Some 700 thousand girls a year are estimated to be ‘missing’ in India as a result of illegal sex determination and consequent elimination.

What is behind this drive to have boy children – which is expected to have sweeping demographic consequences in the years ahead for India ?

This question is probed in a television program, No Country for Young Girls? airing this week on BBC. Funded in part by UNFPA, the United Nations Population Fund, this program, and others in the nine -part Life on the Edge series, examines the tough personal choices facing ordinary people as nations struggle to fulfil the Millennium Development Goals.

Vaijanti confronts the entrenched preference for sons that has led to a skewed sex ratio in India.

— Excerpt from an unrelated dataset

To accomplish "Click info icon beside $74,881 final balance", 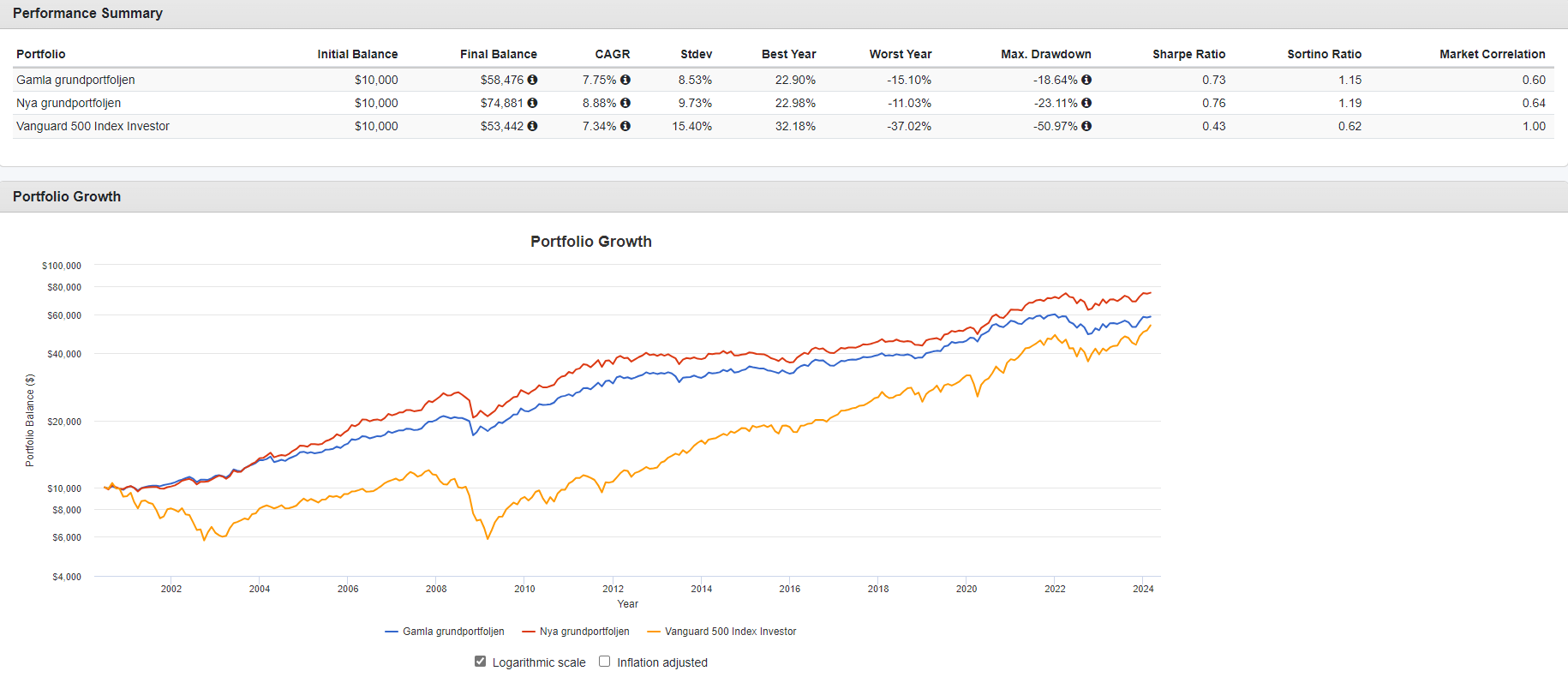I will click(x=532, y=103).
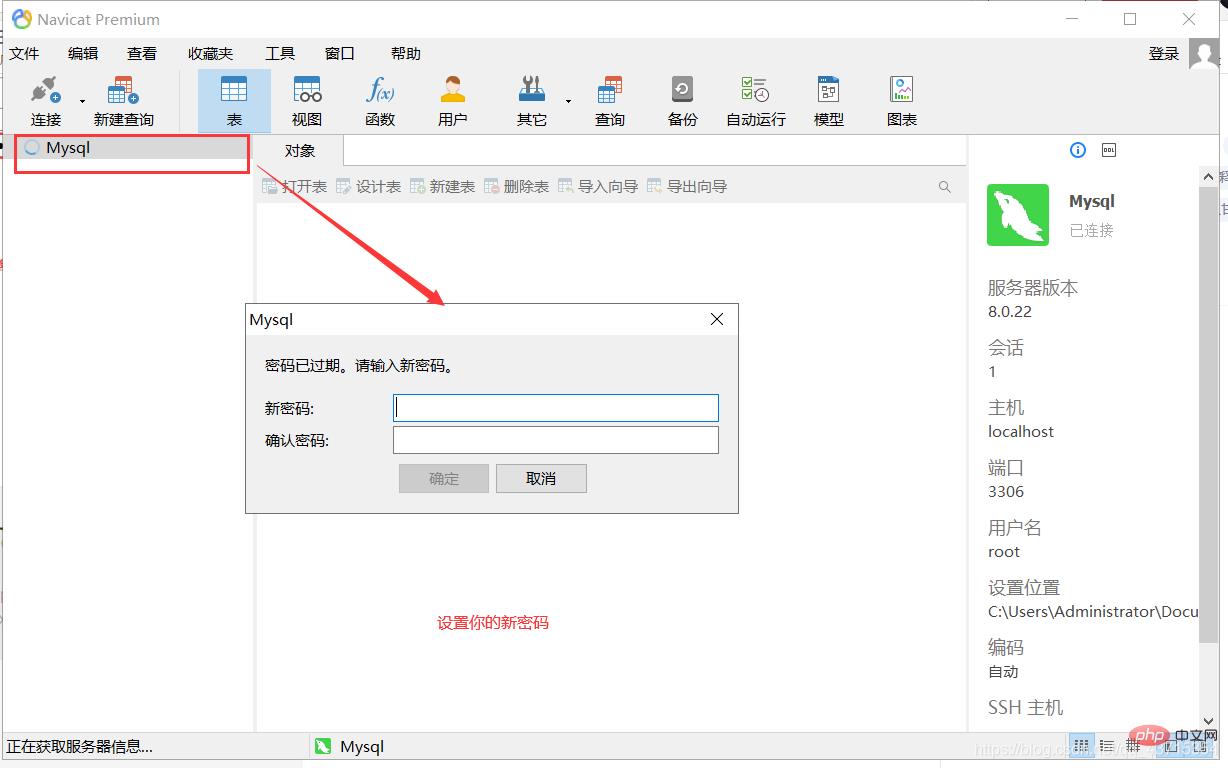Show the DDL panel icon
The image size is (1228, 768).
[x=1108, y=150]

"Films about developing countries often portray people as victims faced by terrible obstacles. In this series we show they're also people trying to make tough decisions that may change lives,” says Series Editor, Steve Bradshaw. “Each film is about ordinary people having to make extraordinary choices – tough economic, political and moral dilemmas. It's never clear to them what the right answer is, and yet the cumulative effect will affect whether the MDGs are achieved. 'Life on the Edge' shows development is about personal choices as well as academic theses."

No Country for Young Girls? portrays a young Indian woman who has to choose between staying with a husband who doesn’t want girl children, or to make it on her own. It is dilemmas like hers, and the cultural forces that create them, that are leaving India (as well as China, and parts of Viet Nam and Nepal) with skewed sex ratios. UNFPA has been working in India for several years and at many levels to address this issue.

The entire ‘Life on the Edge series, produced by TVE, films the stories of individual men and women as they strive to understand the forces that confront them – and how they can make the best decisions.

No Country for Young Girls? will air several times beginning Tuesday, August 19th on BBC World News. For details of transmissions in your region, check the BBC World News website.